▶

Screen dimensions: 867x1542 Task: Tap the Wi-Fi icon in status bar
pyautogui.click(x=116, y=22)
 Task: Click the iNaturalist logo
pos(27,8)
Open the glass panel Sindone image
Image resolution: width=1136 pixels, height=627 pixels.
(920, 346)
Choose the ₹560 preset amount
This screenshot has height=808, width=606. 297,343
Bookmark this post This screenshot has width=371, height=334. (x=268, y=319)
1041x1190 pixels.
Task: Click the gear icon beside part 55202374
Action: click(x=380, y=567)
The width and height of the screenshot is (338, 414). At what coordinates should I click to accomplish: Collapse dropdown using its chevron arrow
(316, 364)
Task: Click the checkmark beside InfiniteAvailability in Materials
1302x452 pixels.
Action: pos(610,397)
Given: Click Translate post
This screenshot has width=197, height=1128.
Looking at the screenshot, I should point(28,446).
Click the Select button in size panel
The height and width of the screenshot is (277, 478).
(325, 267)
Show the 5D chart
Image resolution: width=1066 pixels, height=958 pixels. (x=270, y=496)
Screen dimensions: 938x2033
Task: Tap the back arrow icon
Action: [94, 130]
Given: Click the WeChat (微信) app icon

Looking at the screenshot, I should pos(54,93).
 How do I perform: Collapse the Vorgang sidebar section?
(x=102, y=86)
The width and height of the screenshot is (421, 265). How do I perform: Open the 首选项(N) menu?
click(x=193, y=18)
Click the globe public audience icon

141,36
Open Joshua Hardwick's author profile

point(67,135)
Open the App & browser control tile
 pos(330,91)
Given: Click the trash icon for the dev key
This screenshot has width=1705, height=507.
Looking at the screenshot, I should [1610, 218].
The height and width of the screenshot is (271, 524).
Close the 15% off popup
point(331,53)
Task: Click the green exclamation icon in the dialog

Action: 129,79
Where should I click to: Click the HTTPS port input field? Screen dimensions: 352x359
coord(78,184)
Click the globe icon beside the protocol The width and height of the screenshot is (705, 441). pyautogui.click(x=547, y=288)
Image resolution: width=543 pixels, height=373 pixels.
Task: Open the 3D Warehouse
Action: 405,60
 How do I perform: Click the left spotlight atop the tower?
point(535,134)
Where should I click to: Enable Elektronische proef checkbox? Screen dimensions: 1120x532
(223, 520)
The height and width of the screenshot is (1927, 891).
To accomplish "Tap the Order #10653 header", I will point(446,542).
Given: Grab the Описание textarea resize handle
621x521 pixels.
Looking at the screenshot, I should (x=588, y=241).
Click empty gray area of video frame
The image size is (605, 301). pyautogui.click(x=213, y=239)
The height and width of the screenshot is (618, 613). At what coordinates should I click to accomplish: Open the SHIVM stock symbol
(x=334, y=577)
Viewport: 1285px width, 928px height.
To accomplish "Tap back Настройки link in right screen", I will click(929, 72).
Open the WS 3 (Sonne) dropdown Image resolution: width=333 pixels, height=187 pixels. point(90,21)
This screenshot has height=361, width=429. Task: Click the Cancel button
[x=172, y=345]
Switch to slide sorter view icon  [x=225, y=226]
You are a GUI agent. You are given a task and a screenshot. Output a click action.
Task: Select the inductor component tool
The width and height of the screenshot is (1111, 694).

◀

### Your instructions
Take the entries above and write them out again unchanged.

### Your solution
Screen dimensions: 867x1542 Task: Tap the Wi-Fi icon in status bar
pyautogui.click(x=116, y=22)
 Task: Click the iNaturalist logo
pos(27,8)
Open the glass panel Sindone image
Image resolution: width=1136 pixels, height=627 pixels.
(920, 346)
Choose the ₹560 preset amount
This screenshot has height=808, width=606. 297,343
Bookmark this post This screenshot has width=371, height=334. (x=268, y=319)
1041x1190 pixels.
Task: Click the gear icon beside part 55202374
Action: click(x=380, y=567)
The width and height of the screenshot is (338, 414). At what coordinates should I click to accomplish: Collapse dropdown using its chevron arrow
(316, 364)
Task: Click the checkmark beside InfiniteAvailability in Materials
1302x452 pixels.
Action: pos(610,397)
Given: Click Translate post
This screenshot has width=197, height=1128.
Looking at the screenshot, I should point(28,446).
Click the Select button in size panel
The height and width of the screenshot is (277, 478).
(325, 267)
Show the 5D chart
Image resolution: width=1066 pixels, height=958 pixels. (x=270, y=496)
Screen dimensions: 938x2033
Task: Tap the back arrow icon
Action: [94, 130]
Given: Click the WeChat (微信) app icon

Looking at the screenshot, I should pos(54,93).
 How do I perform: Collapse the Vorgang sidebar section?
(x=102, y=86)
The width and height of the screenshot is (421, 265). How do I perform: Open the 首选项(N) menu?
click(x=193, y=18)
Click the globe public audience icon

141,36
Open Joshua Hardwick's author profile

point(67,135)
Open the App & browser control tile
 pos(330,91)
Given: Click the trash icon for the dev key
This screenshot has width=1705, height=507.
Looking at the screenshot, I should [1610, 218].
The height and width of the screenshot is (271, 524).
Close the 15% off popup
point(331,53)
Task: Click the green exclamation icon in the dialog

Action: 129,79
Where should I click to: Click the HTTPS port input field? Screen dimensions: 352x359
coord(78,184)
Click the globe icon beside the protocol The width and height of the screenshot is (705, 441). pyautogui.click(x=547, y=288)
Image resolution: width=543 pixels, height=373 pixels.
Task: Open the 3D Warehouse
Action: 405,60
 How do I perform: Click the left spotlight atop the tower?
point(535,134)
Where should I click to: Enable Elektronische proef checkbox? Screen dimensions: 1120x532
(223, 520)
The height and width of the screenshot is (1927, 891).
To accomplish "Tap the Order #10653 header", I will point(446,542).
Given: Grab the Описание textarea resize handle
621x521 pixels.
Looking at the screenshot, I should (x=588, y=241).
Click empty gray area of video frame
The image size is (605, 301). pyautogui.click(x=213, y=239)
The height and width of the screenshot is (618, 613). At what coordinates should I click to accomplish: Open the SHIVM stock symbol
(x=334, y=577)
Viewport: 1285px width, 928px height.
To accomplish "Tap back Настройки link in right screen", I will click(929, 72).
Open the WS 3 (Sonne) dropdown Image resolution: width=333 pixels, height=187 pixels. point(90,21)
This screenshot has height=361, width=429. Task: Click the Cancel button
[x=172, y=345]
Switch to slide sorter view icon  [x=225, y=226]
You are a GUI agent. You are given a task and a screenshot. Output a click action.
Task: Select the inductor component tool
The width and height of the screenshot is (1111, 694).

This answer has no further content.